#### Material for the task ####

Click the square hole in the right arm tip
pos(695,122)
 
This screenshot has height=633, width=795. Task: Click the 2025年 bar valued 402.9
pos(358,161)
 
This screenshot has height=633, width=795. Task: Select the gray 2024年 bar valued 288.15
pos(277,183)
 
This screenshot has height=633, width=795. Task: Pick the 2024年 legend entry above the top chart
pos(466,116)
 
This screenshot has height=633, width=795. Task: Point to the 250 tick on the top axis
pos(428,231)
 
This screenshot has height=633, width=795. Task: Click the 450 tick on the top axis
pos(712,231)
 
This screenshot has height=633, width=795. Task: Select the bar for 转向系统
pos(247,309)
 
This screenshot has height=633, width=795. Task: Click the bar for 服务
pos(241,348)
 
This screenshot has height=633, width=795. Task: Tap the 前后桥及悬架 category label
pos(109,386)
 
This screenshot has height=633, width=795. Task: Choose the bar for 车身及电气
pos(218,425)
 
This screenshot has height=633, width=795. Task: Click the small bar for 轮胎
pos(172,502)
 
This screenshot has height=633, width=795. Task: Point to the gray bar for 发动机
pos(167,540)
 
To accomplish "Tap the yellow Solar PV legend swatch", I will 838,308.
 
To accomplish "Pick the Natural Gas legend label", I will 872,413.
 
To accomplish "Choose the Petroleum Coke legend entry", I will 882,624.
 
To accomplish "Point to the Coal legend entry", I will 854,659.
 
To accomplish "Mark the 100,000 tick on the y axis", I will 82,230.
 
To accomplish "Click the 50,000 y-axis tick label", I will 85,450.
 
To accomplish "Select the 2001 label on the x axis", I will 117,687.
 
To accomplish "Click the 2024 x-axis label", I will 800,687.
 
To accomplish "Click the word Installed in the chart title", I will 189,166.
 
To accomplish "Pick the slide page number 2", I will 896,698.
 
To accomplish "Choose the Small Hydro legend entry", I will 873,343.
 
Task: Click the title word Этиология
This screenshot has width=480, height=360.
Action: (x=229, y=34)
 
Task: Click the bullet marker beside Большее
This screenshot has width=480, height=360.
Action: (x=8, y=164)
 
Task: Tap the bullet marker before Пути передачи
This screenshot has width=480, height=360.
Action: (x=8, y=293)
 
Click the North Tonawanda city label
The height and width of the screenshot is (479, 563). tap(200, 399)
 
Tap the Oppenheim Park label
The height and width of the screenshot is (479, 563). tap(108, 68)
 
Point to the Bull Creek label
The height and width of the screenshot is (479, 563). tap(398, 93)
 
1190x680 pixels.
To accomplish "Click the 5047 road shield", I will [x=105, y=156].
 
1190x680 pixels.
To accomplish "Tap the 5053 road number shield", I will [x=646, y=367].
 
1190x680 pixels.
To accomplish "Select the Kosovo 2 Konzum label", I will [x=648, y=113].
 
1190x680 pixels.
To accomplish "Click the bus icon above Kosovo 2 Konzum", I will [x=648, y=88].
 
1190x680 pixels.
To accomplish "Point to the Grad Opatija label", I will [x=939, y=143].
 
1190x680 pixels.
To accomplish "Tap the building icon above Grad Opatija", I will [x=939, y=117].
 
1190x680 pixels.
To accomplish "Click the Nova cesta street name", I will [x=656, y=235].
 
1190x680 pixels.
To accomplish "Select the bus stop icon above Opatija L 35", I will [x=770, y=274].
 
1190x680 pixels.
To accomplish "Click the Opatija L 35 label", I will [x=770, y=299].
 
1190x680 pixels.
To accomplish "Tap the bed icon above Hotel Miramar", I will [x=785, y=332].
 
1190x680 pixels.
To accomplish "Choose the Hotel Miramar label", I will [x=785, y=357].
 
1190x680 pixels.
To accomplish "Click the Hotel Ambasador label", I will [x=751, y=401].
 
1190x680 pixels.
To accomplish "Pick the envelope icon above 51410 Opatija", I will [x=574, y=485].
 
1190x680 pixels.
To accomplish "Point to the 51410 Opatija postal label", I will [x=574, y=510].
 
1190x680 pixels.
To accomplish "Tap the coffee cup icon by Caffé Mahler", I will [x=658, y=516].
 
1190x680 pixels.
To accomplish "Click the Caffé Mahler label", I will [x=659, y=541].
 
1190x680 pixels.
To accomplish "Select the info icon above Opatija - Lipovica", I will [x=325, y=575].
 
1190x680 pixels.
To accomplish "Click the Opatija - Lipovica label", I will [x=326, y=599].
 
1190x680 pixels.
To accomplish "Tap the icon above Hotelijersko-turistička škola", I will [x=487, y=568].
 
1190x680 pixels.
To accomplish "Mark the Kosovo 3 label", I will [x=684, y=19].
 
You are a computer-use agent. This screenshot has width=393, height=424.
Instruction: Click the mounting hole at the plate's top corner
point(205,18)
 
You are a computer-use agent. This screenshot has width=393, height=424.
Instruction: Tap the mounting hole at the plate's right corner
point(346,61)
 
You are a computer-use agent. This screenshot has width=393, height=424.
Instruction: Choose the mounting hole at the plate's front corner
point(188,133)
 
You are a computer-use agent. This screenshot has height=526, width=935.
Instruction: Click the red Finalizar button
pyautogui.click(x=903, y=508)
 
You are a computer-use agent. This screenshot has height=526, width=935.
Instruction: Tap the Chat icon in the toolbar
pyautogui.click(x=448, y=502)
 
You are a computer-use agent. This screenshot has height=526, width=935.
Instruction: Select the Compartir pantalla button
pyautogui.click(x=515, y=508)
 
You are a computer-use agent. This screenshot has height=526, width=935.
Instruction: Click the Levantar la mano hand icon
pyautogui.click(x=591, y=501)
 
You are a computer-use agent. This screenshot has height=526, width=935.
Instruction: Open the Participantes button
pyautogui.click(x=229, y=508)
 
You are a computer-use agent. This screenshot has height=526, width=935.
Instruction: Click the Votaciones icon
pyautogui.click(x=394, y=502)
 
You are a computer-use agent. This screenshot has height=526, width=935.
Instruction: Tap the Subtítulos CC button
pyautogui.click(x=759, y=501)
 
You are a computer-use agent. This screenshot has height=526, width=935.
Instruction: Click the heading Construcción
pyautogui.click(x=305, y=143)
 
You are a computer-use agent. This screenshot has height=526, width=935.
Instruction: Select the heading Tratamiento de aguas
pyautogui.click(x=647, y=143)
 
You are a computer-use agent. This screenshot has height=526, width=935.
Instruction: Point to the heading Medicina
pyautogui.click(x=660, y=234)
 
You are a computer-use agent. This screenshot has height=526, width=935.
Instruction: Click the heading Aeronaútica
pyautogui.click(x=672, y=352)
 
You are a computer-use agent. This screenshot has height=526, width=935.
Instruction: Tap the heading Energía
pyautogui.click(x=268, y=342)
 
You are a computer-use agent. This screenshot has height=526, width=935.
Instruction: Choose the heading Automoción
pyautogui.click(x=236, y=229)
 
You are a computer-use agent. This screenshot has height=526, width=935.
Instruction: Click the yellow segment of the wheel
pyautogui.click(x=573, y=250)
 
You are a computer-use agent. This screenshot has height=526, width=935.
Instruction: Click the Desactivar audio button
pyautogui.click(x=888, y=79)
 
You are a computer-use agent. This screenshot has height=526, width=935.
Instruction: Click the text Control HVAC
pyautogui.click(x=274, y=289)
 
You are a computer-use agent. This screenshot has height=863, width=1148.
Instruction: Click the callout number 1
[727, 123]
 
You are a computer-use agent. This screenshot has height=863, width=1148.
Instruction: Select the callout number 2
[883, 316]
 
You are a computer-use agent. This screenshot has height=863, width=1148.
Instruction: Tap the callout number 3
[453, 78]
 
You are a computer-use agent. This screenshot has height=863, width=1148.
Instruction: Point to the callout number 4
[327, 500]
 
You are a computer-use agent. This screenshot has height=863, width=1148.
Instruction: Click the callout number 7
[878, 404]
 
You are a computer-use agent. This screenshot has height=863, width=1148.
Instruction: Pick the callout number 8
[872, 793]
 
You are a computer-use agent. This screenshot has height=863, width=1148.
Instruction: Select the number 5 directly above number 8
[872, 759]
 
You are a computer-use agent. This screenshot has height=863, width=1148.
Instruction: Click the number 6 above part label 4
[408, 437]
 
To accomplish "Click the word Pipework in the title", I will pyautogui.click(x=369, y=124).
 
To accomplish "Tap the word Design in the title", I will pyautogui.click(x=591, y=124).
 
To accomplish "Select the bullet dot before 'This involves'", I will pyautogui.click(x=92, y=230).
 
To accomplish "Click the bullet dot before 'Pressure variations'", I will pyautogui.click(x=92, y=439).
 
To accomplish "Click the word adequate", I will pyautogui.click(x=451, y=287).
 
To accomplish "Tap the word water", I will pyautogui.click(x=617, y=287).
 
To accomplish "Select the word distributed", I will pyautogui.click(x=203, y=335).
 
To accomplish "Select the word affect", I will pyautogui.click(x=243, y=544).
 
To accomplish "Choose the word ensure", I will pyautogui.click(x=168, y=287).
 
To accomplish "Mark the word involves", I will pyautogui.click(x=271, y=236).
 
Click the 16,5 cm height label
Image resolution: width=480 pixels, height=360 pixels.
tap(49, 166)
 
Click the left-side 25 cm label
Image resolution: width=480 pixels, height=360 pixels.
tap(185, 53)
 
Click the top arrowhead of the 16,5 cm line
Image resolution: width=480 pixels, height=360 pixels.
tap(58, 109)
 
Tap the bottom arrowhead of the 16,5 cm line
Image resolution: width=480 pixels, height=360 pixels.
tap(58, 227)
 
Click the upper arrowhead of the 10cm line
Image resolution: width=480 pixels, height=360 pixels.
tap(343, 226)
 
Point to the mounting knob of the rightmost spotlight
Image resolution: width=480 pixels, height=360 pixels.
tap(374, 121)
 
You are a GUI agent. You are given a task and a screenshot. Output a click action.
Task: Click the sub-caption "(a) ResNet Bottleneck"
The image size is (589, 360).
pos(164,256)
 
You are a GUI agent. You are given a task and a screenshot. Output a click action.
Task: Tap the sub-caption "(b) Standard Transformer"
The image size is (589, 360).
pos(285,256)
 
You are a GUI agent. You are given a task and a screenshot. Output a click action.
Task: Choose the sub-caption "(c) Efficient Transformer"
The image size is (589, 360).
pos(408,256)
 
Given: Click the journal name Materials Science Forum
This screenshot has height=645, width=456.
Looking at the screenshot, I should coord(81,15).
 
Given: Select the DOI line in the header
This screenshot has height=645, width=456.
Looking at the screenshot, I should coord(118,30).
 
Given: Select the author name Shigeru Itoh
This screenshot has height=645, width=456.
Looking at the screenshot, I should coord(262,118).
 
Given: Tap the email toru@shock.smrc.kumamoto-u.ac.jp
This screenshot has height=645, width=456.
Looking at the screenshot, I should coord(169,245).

####

*Set exercise*. Rewrite the items from the start through the line that contains "pos(277,183)", inclusive, swapping "screenshot" for "page" and leaving everything else unchanged.

*Written reply*.
Click the square hole in the right arm tip
pos(695,122)
 
This page has height=633, width=795. Task: Click the 2025年 bar valued 402.9
pos(358,161)
 
This page has height=633, width=795. Task: Select the gray 2024年 bar valued 288.15
pos(277,183)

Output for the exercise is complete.